Enfin, Audrey Dussutour s’est rendue compte que le blob était un objet de médiation scientifique incroyable. Facile à manipuler, évolutif et mystérieux à la fois… "Tout ça c’est positif. Cela pousse les gens à faire des expériences, des enfants se passionnent pour les sciences." Notamment grâce à l’opération "Élève ton blob" à laquelle près de 4.500 classes ont participé en 2021 comme au Grand-Pressigny, à Saint-Georges-lès-Baillargeaux, à Montbazon, à La Chatre, à Châteauroux…

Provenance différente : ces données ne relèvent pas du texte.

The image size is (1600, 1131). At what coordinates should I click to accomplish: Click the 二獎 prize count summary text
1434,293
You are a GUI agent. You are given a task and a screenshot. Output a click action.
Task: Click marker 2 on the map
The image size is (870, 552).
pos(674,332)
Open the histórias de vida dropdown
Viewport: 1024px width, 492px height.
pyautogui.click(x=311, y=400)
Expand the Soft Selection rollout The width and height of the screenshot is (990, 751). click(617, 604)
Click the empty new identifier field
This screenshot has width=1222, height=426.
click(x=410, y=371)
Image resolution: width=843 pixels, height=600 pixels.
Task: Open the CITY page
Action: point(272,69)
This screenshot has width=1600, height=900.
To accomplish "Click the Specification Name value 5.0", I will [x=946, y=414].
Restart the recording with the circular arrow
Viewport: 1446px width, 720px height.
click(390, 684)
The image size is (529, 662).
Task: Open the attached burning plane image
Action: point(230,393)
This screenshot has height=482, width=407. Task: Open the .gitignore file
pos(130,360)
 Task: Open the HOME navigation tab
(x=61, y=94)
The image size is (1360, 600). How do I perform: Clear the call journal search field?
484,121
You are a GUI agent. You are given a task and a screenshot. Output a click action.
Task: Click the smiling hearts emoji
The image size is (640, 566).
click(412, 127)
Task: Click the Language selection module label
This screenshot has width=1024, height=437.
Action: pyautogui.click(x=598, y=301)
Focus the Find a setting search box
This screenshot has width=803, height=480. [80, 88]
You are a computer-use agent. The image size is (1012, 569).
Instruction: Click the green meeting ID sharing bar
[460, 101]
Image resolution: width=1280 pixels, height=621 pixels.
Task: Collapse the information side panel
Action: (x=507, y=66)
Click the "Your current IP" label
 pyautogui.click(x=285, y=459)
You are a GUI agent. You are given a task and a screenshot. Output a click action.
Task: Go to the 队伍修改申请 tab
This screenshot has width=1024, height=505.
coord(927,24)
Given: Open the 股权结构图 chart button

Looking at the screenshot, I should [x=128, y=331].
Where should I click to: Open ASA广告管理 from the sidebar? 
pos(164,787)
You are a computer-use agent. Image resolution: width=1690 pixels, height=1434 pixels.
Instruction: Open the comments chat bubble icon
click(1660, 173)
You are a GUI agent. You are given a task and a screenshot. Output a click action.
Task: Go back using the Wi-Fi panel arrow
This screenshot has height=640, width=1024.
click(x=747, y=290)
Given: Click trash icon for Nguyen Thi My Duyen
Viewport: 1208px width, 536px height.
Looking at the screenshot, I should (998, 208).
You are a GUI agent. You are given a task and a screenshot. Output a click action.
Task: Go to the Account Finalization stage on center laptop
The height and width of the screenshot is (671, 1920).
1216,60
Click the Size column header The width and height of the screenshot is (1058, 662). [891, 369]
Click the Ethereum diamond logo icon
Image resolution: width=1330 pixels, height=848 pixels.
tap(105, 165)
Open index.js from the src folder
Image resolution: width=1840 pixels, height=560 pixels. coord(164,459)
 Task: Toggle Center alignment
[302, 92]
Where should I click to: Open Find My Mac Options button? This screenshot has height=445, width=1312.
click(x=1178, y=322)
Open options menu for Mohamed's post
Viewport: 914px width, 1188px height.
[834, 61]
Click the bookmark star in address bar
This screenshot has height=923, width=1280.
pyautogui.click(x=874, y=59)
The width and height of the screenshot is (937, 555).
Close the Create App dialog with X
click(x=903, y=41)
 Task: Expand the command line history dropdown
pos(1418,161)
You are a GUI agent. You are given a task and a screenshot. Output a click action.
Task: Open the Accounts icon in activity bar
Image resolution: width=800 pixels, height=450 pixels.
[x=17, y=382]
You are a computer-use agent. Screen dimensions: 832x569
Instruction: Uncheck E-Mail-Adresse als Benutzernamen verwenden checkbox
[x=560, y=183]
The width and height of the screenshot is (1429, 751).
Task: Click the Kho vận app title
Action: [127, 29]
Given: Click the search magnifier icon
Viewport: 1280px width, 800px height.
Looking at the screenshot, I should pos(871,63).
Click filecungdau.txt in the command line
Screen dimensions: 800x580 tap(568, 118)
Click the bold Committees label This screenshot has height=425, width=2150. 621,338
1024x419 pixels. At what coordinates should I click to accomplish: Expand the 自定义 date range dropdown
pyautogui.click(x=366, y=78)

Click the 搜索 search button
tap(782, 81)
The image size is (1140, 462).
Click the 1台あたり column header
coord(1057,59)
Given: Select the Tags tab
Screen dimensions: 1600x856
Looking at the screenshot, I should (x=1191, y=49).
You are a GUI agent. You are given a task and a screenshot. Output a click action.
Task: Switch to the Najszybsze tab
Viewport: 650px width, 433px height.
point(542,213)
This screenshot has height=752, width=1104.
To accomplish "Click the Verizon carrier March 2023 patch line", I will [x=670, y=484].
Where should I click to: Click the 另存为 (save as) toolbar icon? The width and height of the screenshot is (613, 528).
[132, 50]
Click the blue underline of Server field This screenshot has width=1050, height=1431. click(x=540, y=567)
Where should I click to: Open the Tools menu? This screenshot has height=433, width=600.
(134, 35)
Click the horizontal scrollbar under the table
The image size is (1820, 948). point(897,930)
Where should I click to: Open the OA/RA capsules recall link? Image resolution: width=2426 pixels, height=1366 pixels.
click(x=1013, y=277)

"A l’heure actuelle, les gens qui m’écrivent le plus sont des enseignants, des enfants et des retraités. Et les enfants, ils sont à fond ! Avant, lors de mes conférences il n’y avait quasiment que des adultes. Dernièrement, il n’y avait quasiment que des enfants. Et ils m’ont posé des milliers de questions d’un excellent niveau. C’était génial."
J’ai donné entre 50 et 60 visio de 45 minutes dans les écoles primaires Audrey Dussutour, au sujet du programme "Elève ton blob" suivi dans 4.500 classes
Audrey Dussutour s’est énormément investie pour être à la hauteur de l’engouement. "J’avais énormément de travail de veille à faire, environ cinq heures par jour, notamment pour répondre aux questions des enseignants. Et on a beaucoup appris." Dans les écoles, beaucoup d’enseignants se sont pris au jeu. "J’ai donné entre 50 et 60 visio de 45 minutes dans les écoles primaires."
Ce succès a permis le lancement d’un deuxième projet : "Derrière le blob la recherche". Il s’ouvre à tout le monde, et notamment aux Ehpad et aux prisons. Un appel a été lancé pour recruter 10.000 personnes pour une expérience en commun. "On a reçu plus de 48.000 pré-inscriptions" sourit Audrey Dussutour. Pour au final 26.000 questionnaires d’engagement remplis (qu’elle a tous lus). Finalement le CNRS en a retenu 15.000 devant cet engouement incroyable.
"Le but, c’est de tester les effets du réchauffement climatique sur le blob et sensibiliser le public au réchauffement climatique. De montrer comment cela peut affecter un être vivant, directement chez eux."
En arrière-fond, il y a aussi la volonté de d’expliquer la démarche scientifique. "On l’a vu pendant la crise sanitaire, on a entendu de tout. Il faut expliquer aux gens que la recherche, cela prend du temps, que c’est beaucoup de répétition, qu’il faut des groupes contrôle…"
Et Audrey Dussutour, et son fidèle blob, vont les accompagner pendant un an.
Le blob, un génie sans cerveau Ni animal, ni plante, ni champignon, le blob est présent sur terre depuis près d’un milliard d’années. C’est l’un des êtres vivants les plus primitifs et l’un des plus simple avec son unique cellule. Cet organisme passionne les chercheurs, Thomas Pesquet en a même glissé dans ses bagages pour l’ISS afin d’étudier son comportement.